Few prior genetic risk studies have examined the most relevant end point of fatal PCa. With >10 000 men and 1053 PCa deaths, our study is the largest and most comprehensive to date to assess whether 47 established PCa risk variants are associated with PCSM. In our survival analysis, we found that eight SNPs predicted time to PCSM following diagnosis. We observed one SNP (rs11672691) whose risk allele was associated with both worse progression to PCSM following diagnosis and an increased risk of fatal PCa compared with controls. This SNP was also recently confirmed to be associated with aggressive PCa in a meta-analysis of several large genome-wide association studies (GWASs) [13]. Rs11672691 lies in the intergenic region on chromosome 19 between the genes ATP5SL and CEACAM21 and within LOC100505495, a hypothetical locus for a noncoding RNA [13]. The ATP5SL gene has been associated with height [14], but its function is unknown. CECAM21 belongs to the immunoglobulin superfamily of genes; genes in this family may have a role in cell adhesion and metastasis [15]. Additional examination of this region may yield further insight into the mechanisms behind PCa progression.

Interestingly, in our survival analysis, the risk alleles of seven SNPs were associated with a decreased risk of progression to PCSM following diagnosis. When we further investigated the association of these SNPs in cases and controls, we found that for the majority of these SNPs, this relationship was driven by the SNPs being associated with nonfatal PCa only. A potential explanation is that these SNPs could be markers of a factor that leads to earlier diagnosis or diagnosis of indolent disease. For example, the risk allele (G) of rs2735839 was inversely associated with time to PCSM, not associated with fatal PCa incidence compared with controls, and strongly associated with nonfatal PCa. The inverse association with time to PCSM has been observed in some [5,6] but not all other studies [4,16]. The G allele of rs2735839 has been associated with a decreased risk of high–Gleason grade cancers [17,18]. Rs2735839 is on chromosome 19 downstream from the KLK3 gene. KLK3 encodes prostate-specific antigen (PSA), and rs2735839-G has been associated with increased PSA levels in some studies [1921]. One hypothesis is that the protective effect of the risk allele (G) is mediated by a lead-time or ascertainment bias because of PSA screening. In a screened population, men carrying the risk allele who have higher PSA levels could have an increased biopsy rate, leading to more and earlier cancer diagnoses, while those without the risk allele would be less likely to be diagnosed with indolent cancer because of their lower PSA levels not reaching the threshold for biopsy. However, other studies have not seen an association with rs2735839 and PSA [6] or have found an association with the SNP and PCa risk even in cohorts whose cases were primarily not identified through PSA screening [17,20], consistent with a mechanism that is independent of PSA screening ascertainment bias.

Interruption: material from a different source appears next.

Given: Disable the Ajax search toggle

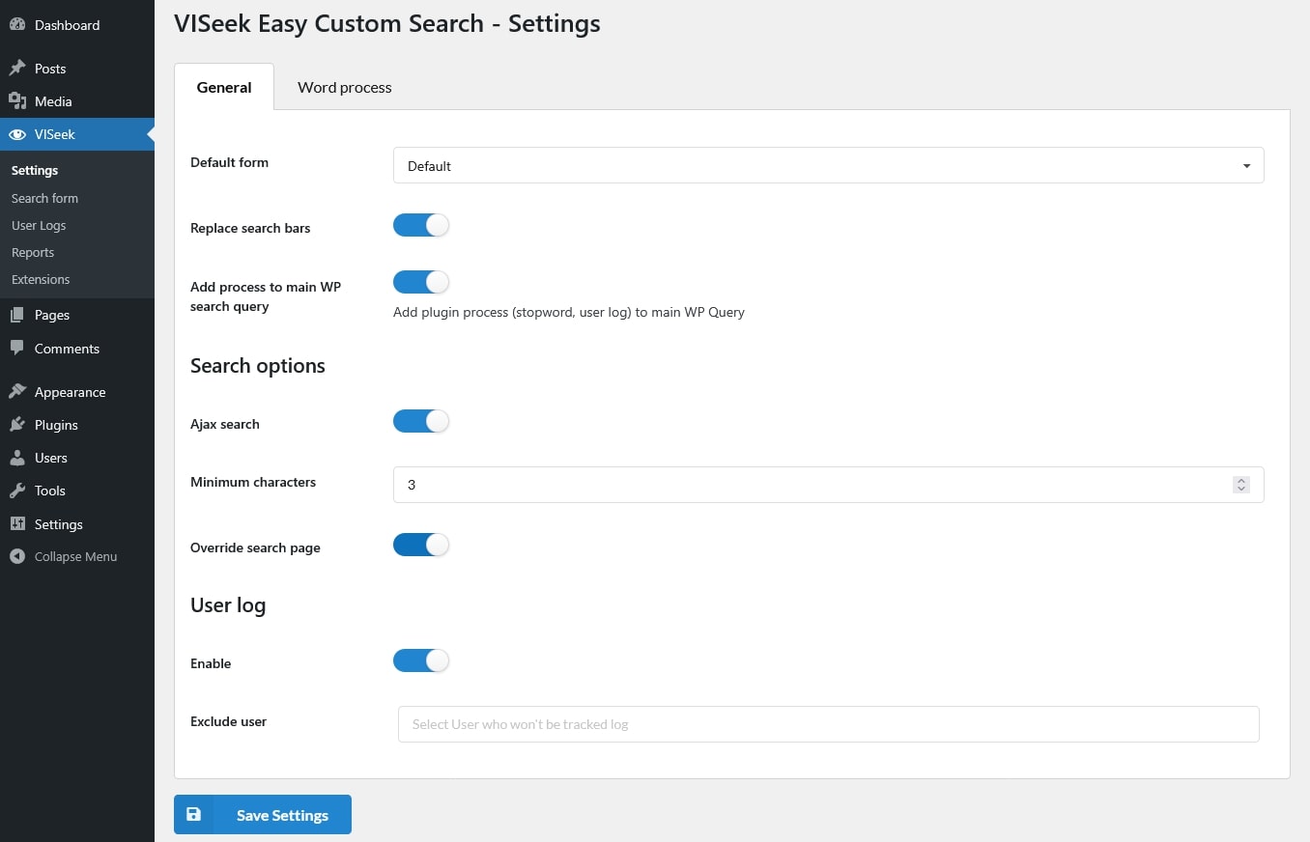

Rs10993994 is located upstream from the gene MSMB on chromosome 10, which encodes a protein that is secreted by epithelial cells in the prostate. The risk allele of rs10993994 has been associated with higher PSA levels [4,19]. Thus, it is possible that PSA detection bias could also mediate some of the association with PCa. Independent of its influence on PSA, rs10993994 has been associated with RNA expression of the MSMB and NCOA4 genes, which may mediate prostate carcinogenesis through transforming prostate cells to become anchorage independent [22]. We found that rs10993994 was associated with fatal PCa compared with controls, but the association was stronger for nonfatal PCa. Also, the risk allele was more common in nonfatal PCa compared with fatal PCa and was associated with a decreased rate of progression to PCSM. Ahn et al [23] also observed that the risk allele was associated with an increased risk for metastatic PCa compared with controls but was not associated with time to recurrence in PCa cases following diagnosis. A study comparing aggressive and nonaggressive cases of PCa found the risk allele to be more frequent in men who had less aggressive disease [18]. Three case-only studies did not find an association with rs10993994 and time to PCSM [46].

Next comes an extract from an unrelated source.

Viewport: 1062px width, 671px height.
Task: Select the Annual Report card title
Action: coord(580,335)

Rs10486567, which lies in an intron of the JAZF1 gene on chromosome 7, had the strongest association with time to PCSM (HR: 0.85; 95% CI, 0.76–0.94; p = 0.001). The risk allele of this SNP was also associated with a significantly decreased risk of biochemical recurrence and clinical metastases as well as a nonsignificantly decreased risk of PCSM in one study [5]. However, two other case-only studies found no association with PCSM [4,6]. The biological function of this SNP is unclear and merits further investigation.

The other nominally significant SNPs that were associated with time to PCSM following diagnosis were rs13385191, rs17021918, rs6465657, and rs7127900. Both rs17021918 (intronic in PDLIM5; Chr 4) and rs7127900 (intergenic; Chr 11) were assessed in the Pomerantz et al study [6], and there was no significant association for either SNP with PCSM; these SNPs were not assessed in other studies [4,5]. The Swedish case-only study [4] also observed a nominally significant inverse association with the risk allele of rs6465657 (intronic in LMTK2; Chr 7) and PCSM, but another United States–based study did not find an association [6]. To our knowledge, Rs13385191 (intronic in C2orf43; Chr 2) has not been investigated for an association with PCSM in other studies.

The development of prognostic tools to determine progression to PCSM is a much-needed and active area of research. A few promising models exist [24,25] that incorporate factors such as stage, Gleason grade, and PSA, but they are in need of external validation. Our study sample was limited because we did not have consistent access to more granular information on stage, grade, and PSA at diagnosis as well as other clinicopathologic information (eg, tumor volume) and treatment information that would be useful for testing prediction. Even so, we did not observe a change in C-statistic when we compared a Cox proportional hazards model predicting time to PCSM that included age at diagnosis, Gleason grade, and stage (c = 0.777) against a model with those variables and the additional eight SNPs that were predictive of time to PCSM (c = 0.781), indicating that the modest associations of this subset of risk SNPs do not translate well into clinical prediction.

Finally, our case-control results showed that most of the 47 established risk alleles were associated with both fatal and nonfatal PCa in a similar manner; 22 of the 47 SNPs were significantly associated with fatal PCa, but the majority of the SNPs did not differentiate between fatal and nonfatal disease. It is likely that many of these SNPs are necessary for the initiation of cancer, and other markers or exposures determine progression. The one exception was rs11672691, which was more strongly associated with fatal disease and also predicted PCSM following diagnosis.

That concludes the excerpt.